Exercise: The reply should hold nothing except the lines from the one with "The height and width of the screenshot is (785, 1043)." through the end of the entries, duplicated exactly and with no pictures.

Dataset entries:
══════

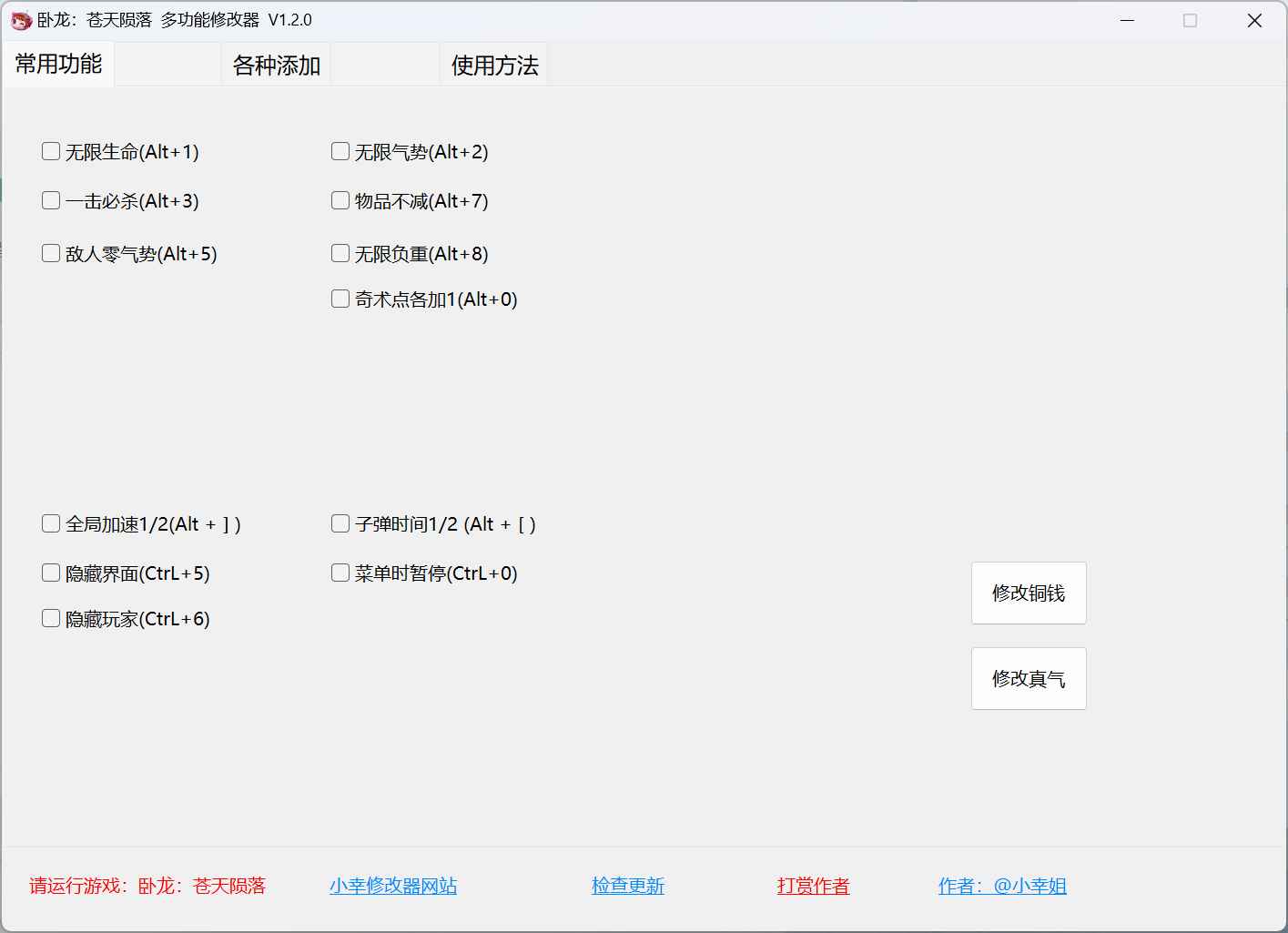Screen dimensions: 1288x933
Task: Check 隐藏界面(CtrL+5) box
Action: 51,573
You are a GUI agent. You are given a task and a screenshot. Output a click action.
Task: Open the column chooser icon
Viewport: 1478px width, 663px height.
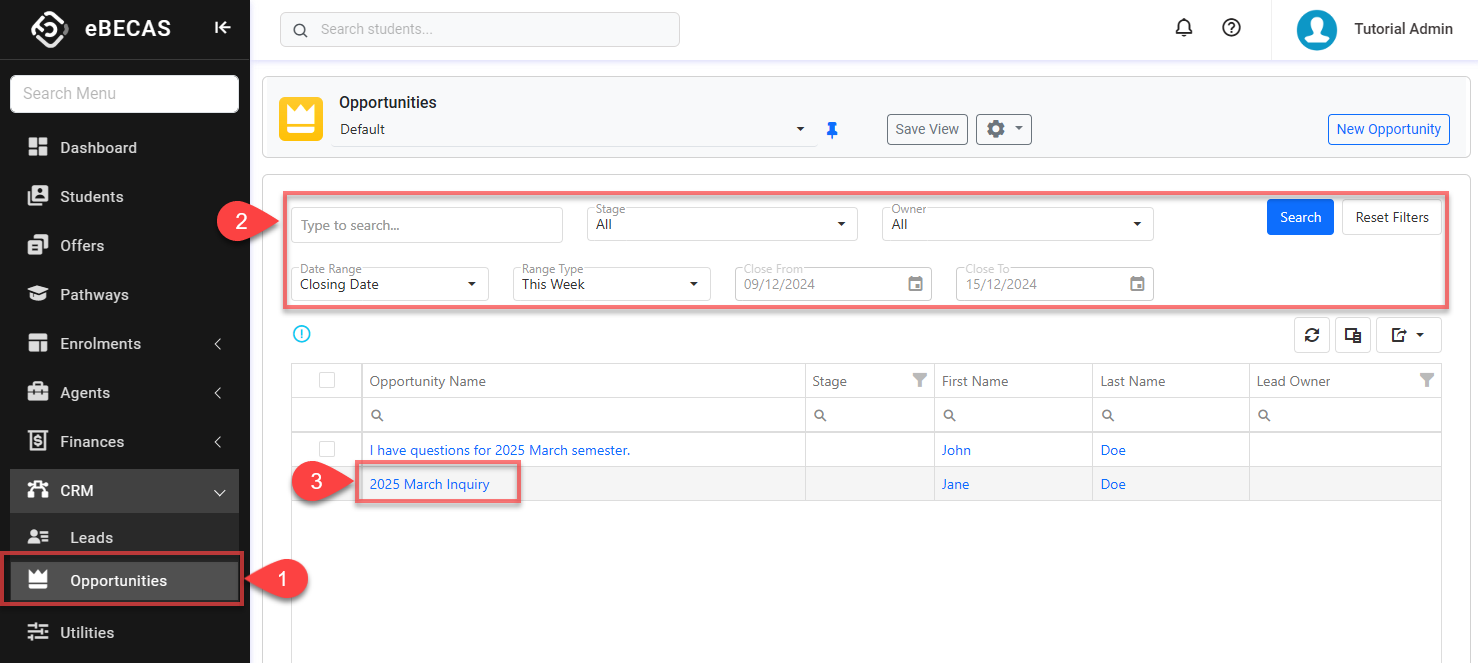1353,336
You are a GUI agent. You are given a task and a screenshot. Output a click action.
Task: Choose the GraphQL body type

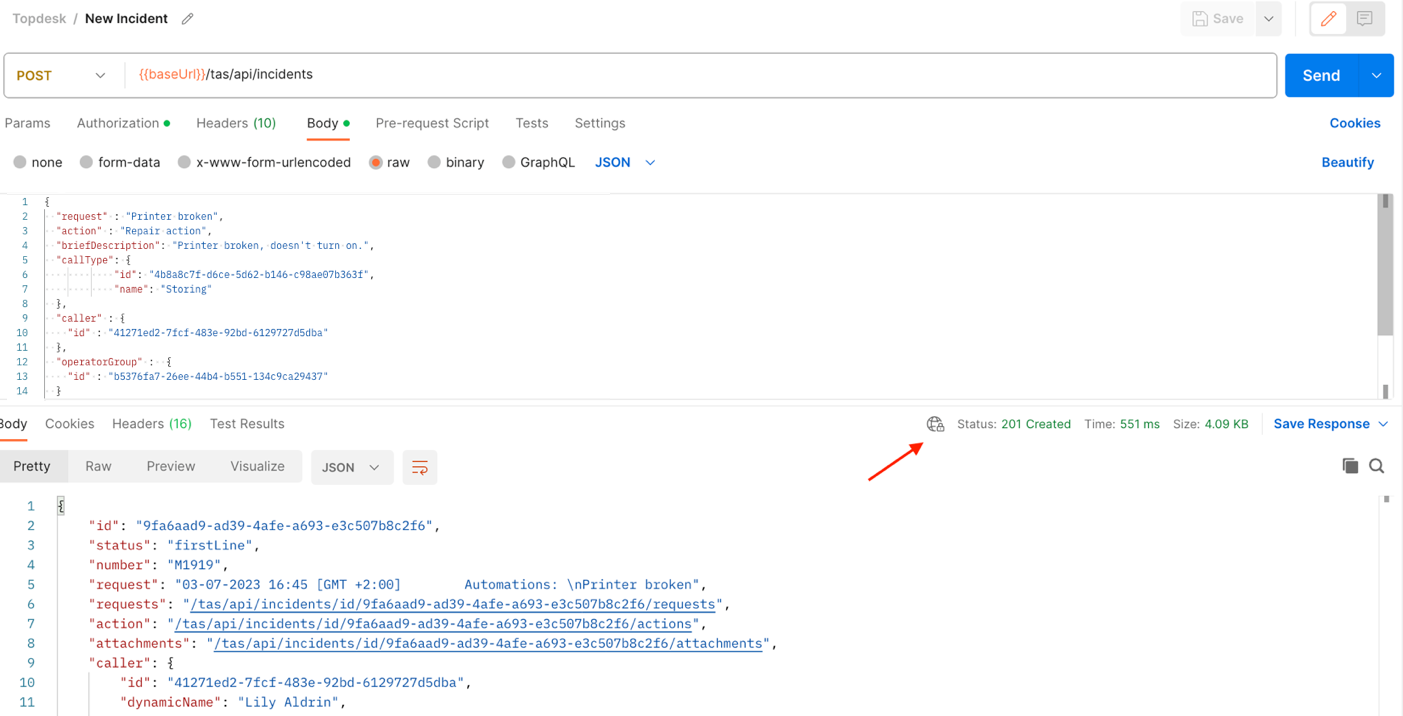point(509,162)
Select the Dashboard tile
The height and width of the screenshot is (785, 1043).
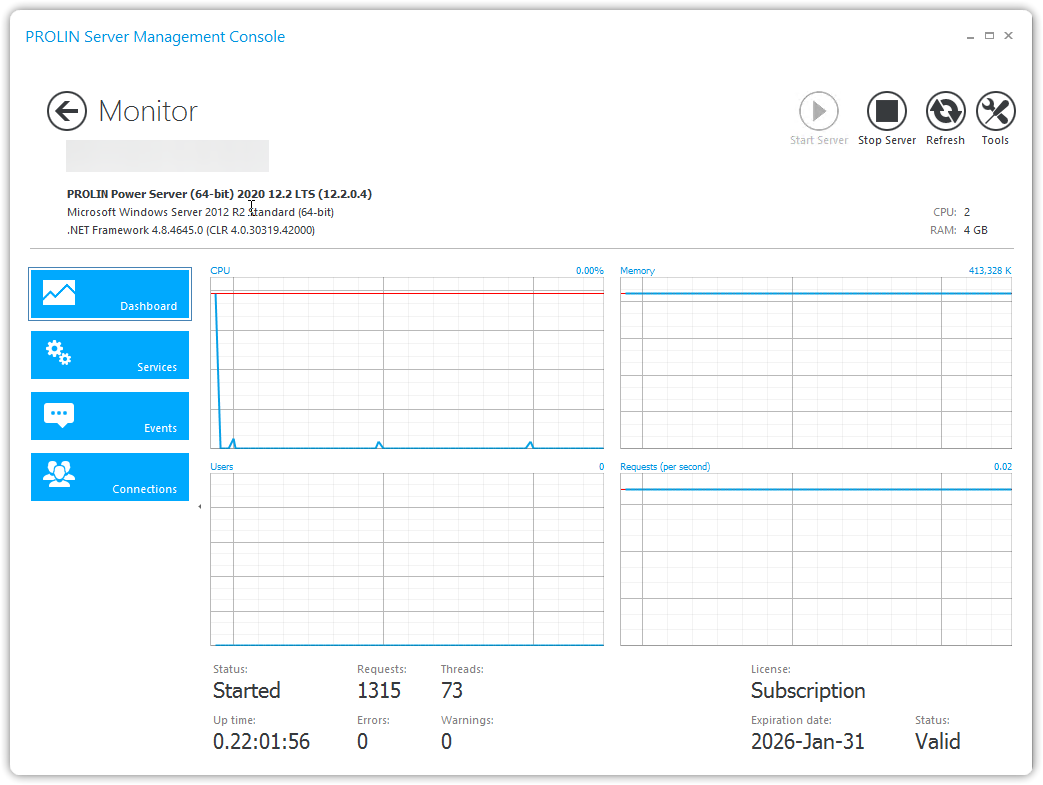[x=110, y=294]
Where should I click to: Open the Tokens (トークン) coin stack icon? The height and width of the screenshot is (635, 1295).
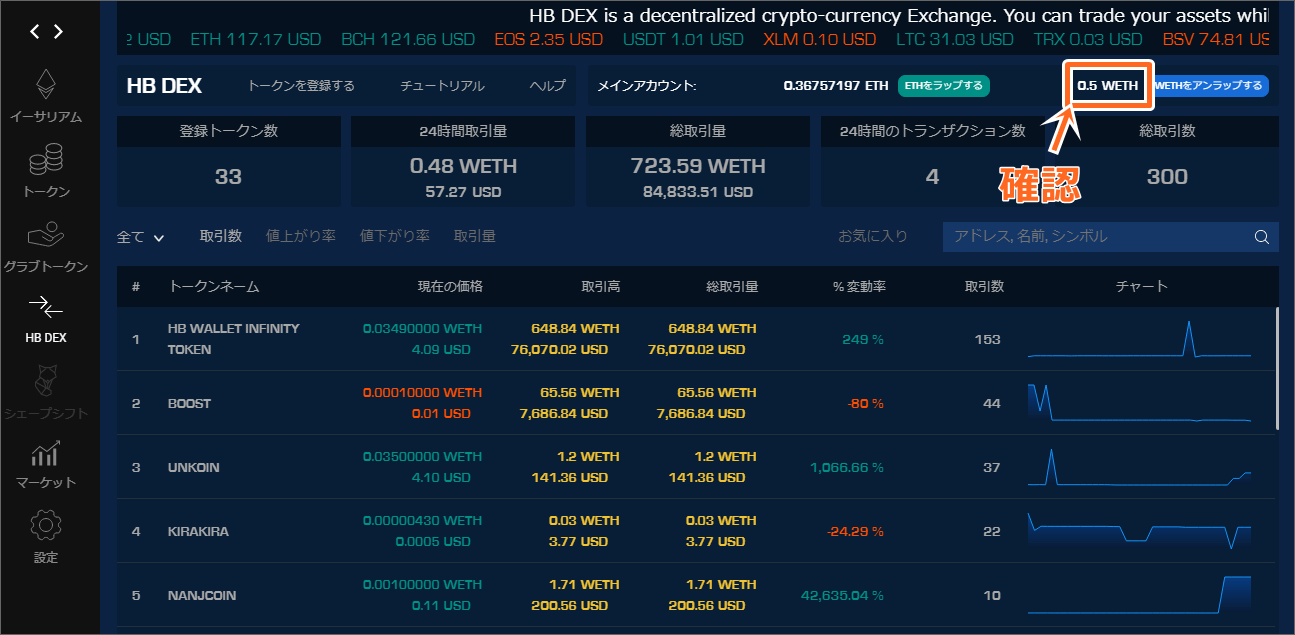point(46,160)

══════

Response area:
The height and width of the screenshot is (785, 1043).
[x=110, y=294]
Where should I click to: Open the Tokens (トークン) coin stack icon? The height and width of the screenshot is (635, 1295).
point(46,160)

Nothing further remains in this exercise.